*Exercise:* Turn the material starting at the line containing "You are a GUI" and ending at the line containing "Click Throat Width value 1.33" into a Markdown table with the columns Row and Entry, one row per line with blank lines skipped. Leave the pictures out.
start Data provided
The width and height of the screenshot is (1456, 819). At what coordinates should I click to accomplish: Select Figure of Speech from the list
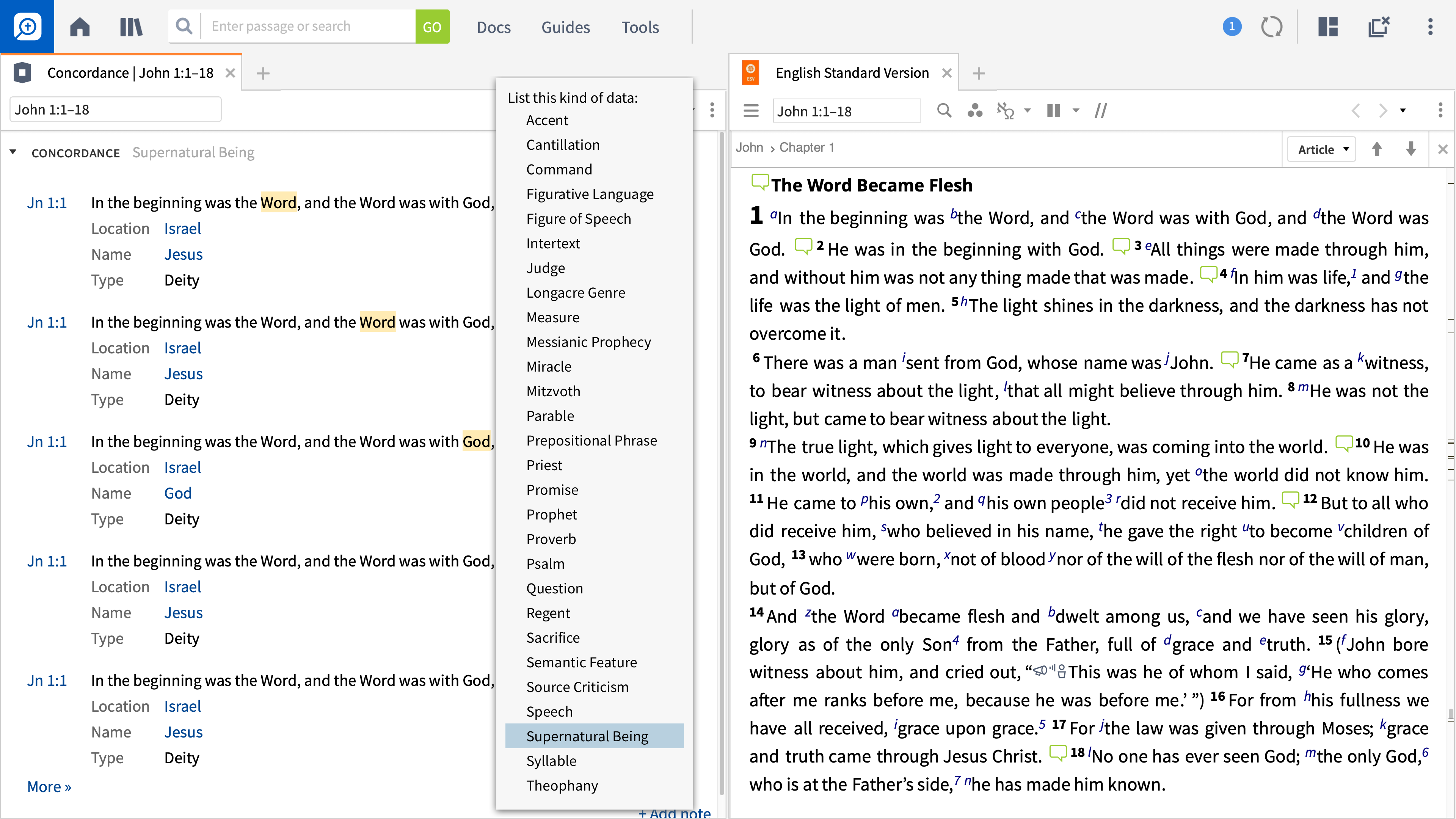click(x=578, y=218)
end Data provided
start Data provided
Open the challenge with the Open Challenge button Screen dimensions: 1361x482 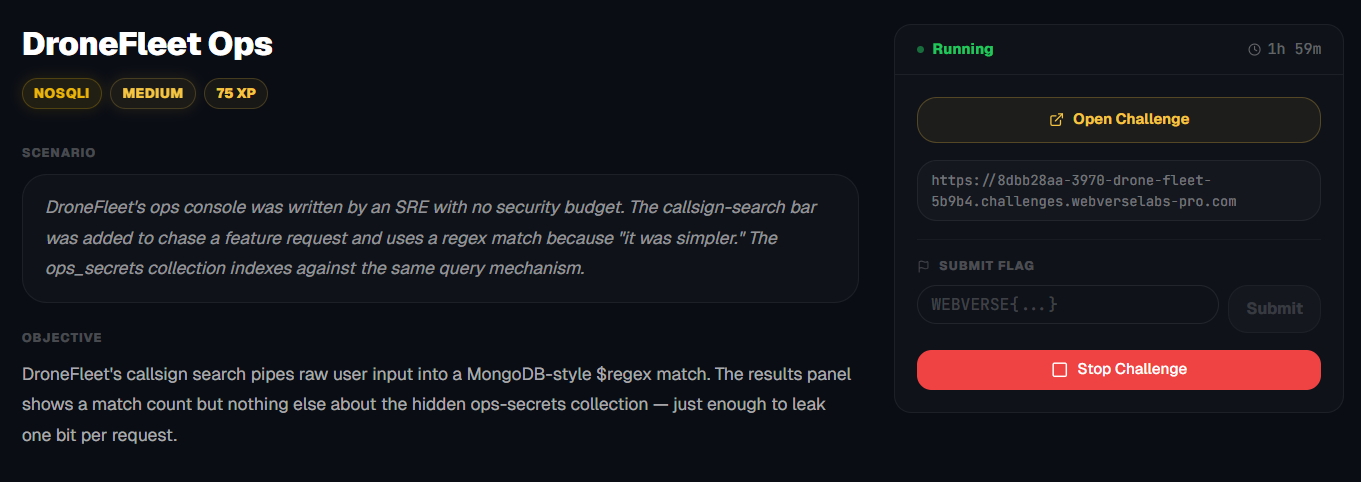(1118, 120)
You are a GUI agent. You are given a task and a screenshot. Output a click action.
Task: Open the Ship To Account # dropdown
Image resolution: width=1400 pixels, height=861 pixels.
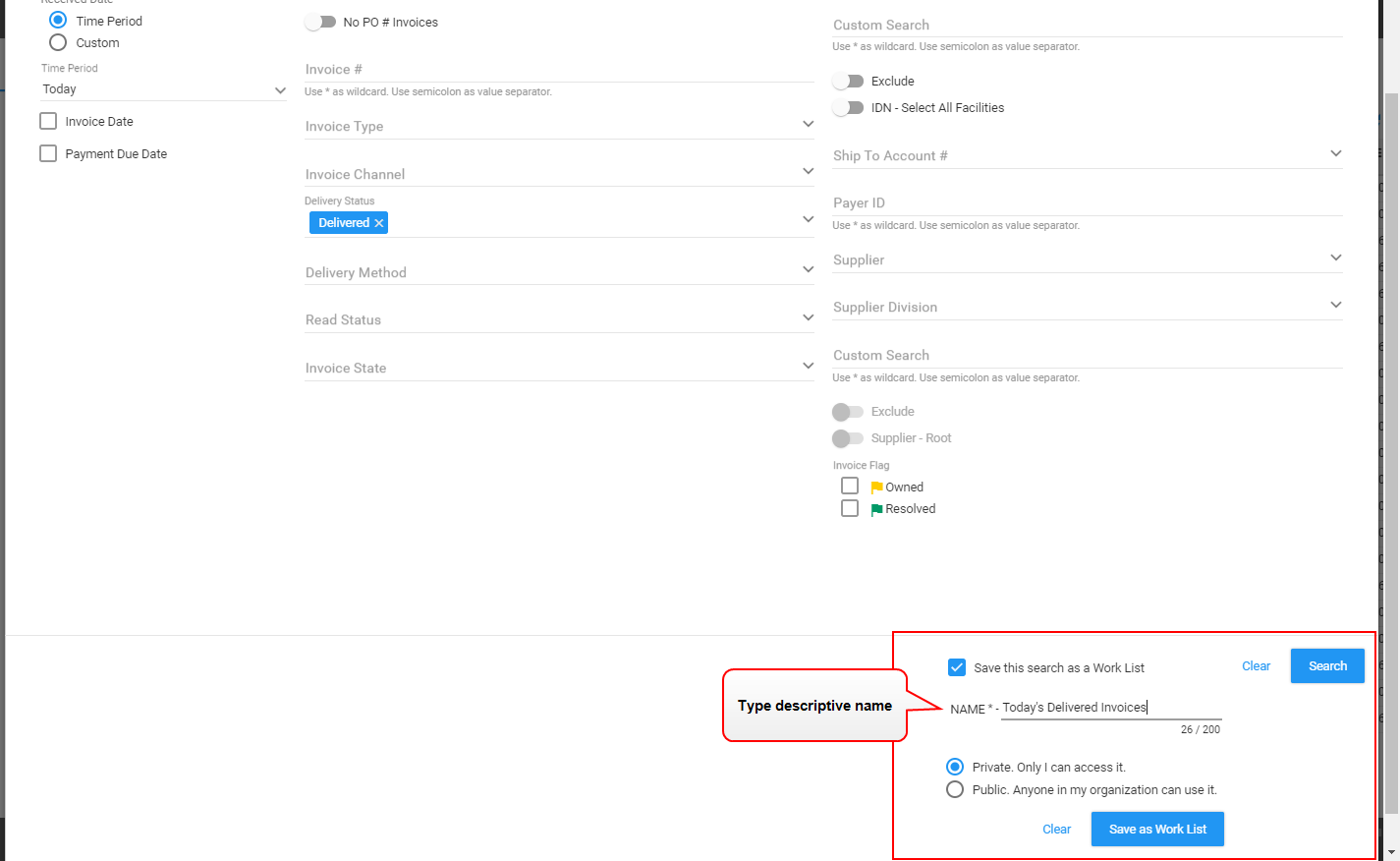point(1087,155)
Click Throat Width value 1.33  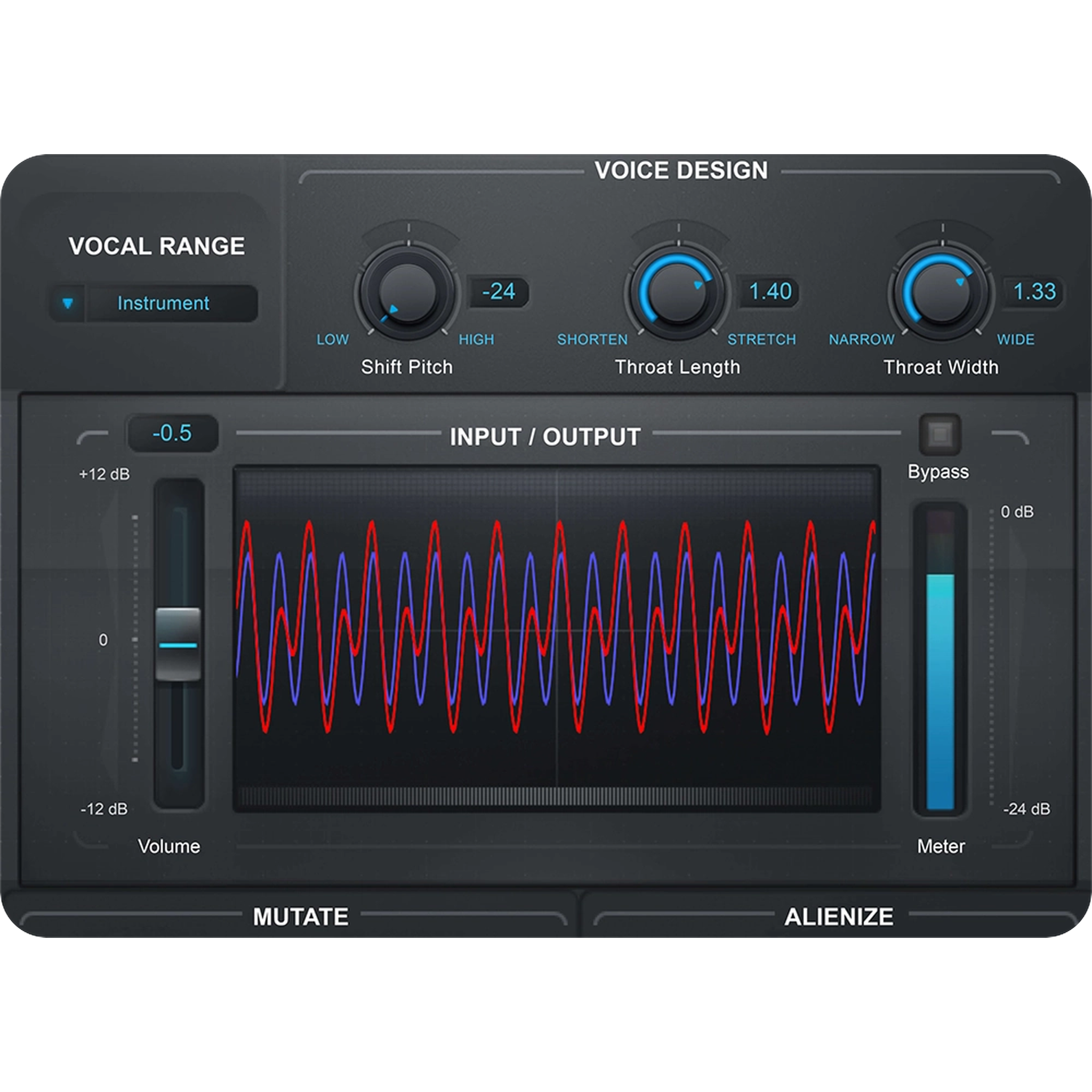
end Data provided
start Data provided
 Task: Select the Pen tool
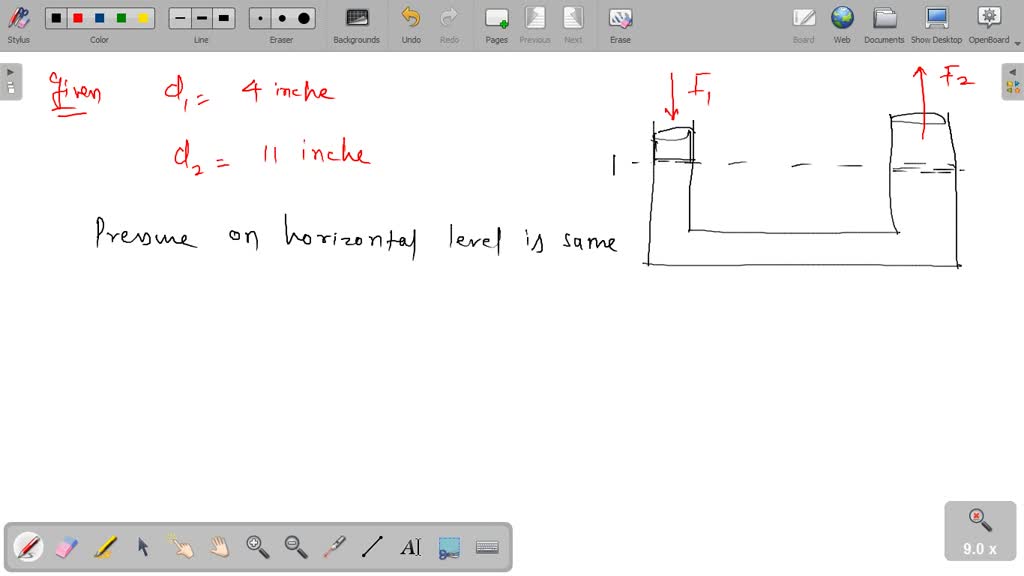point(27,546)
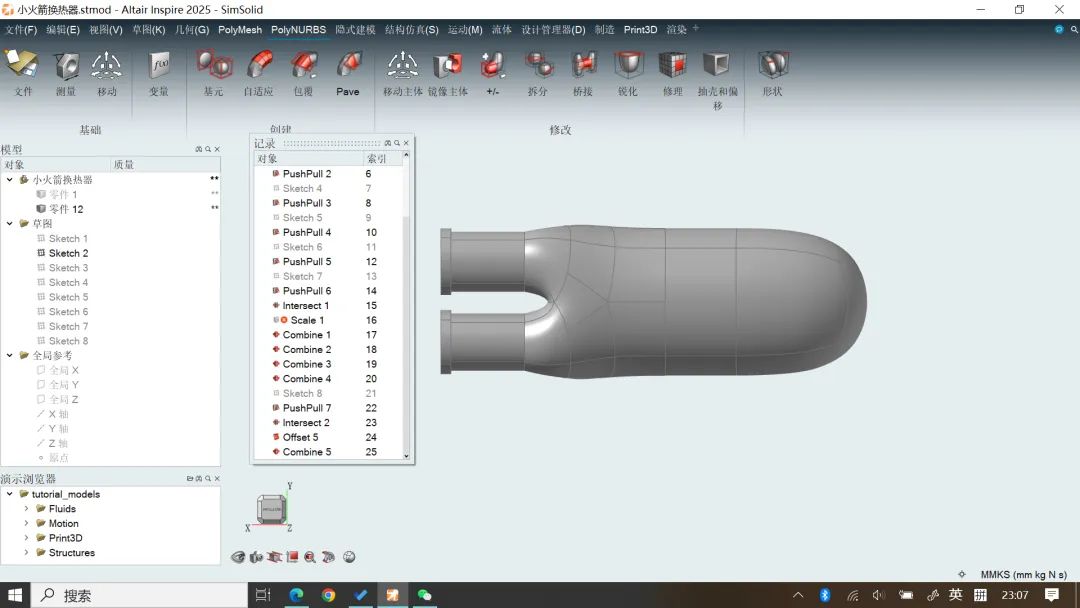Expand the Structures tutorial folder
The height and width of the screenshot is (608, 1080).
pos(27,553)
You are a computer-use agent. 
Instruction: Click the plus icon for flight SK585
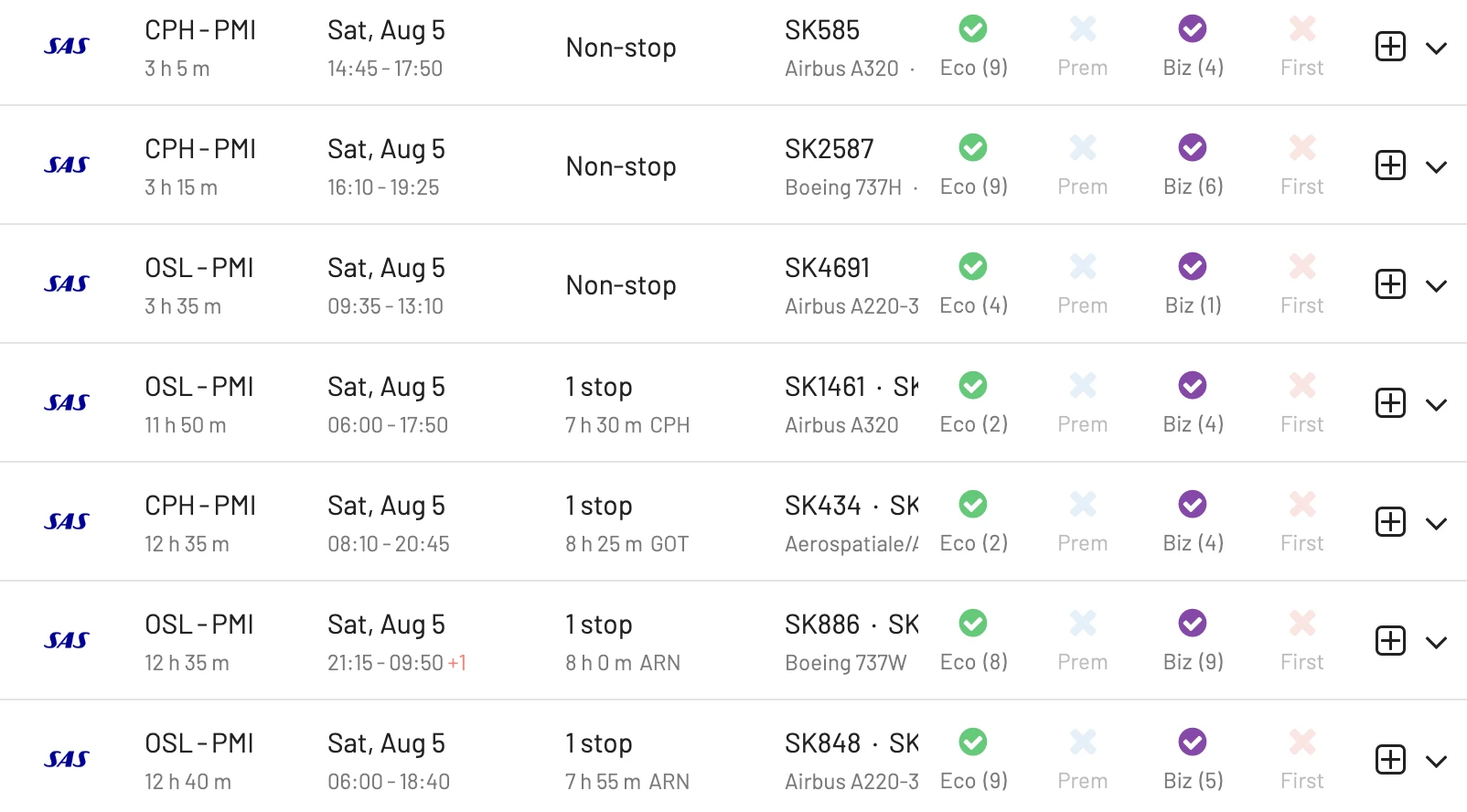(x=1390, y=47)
end Data provided
*Output below:*
| Row | Entry |
|---|---|
| 1 | You are a GUI agent. You are given a task and a screenshot. Output a click action. |
| 2 | Task: Open the Ship To Account # dropdown |
| 3 | Image resolution: width=1400 pixels, height=861 pixels. |
| 4 | point(1087,155) |
| 5 | Click Throat Width value 1.33   |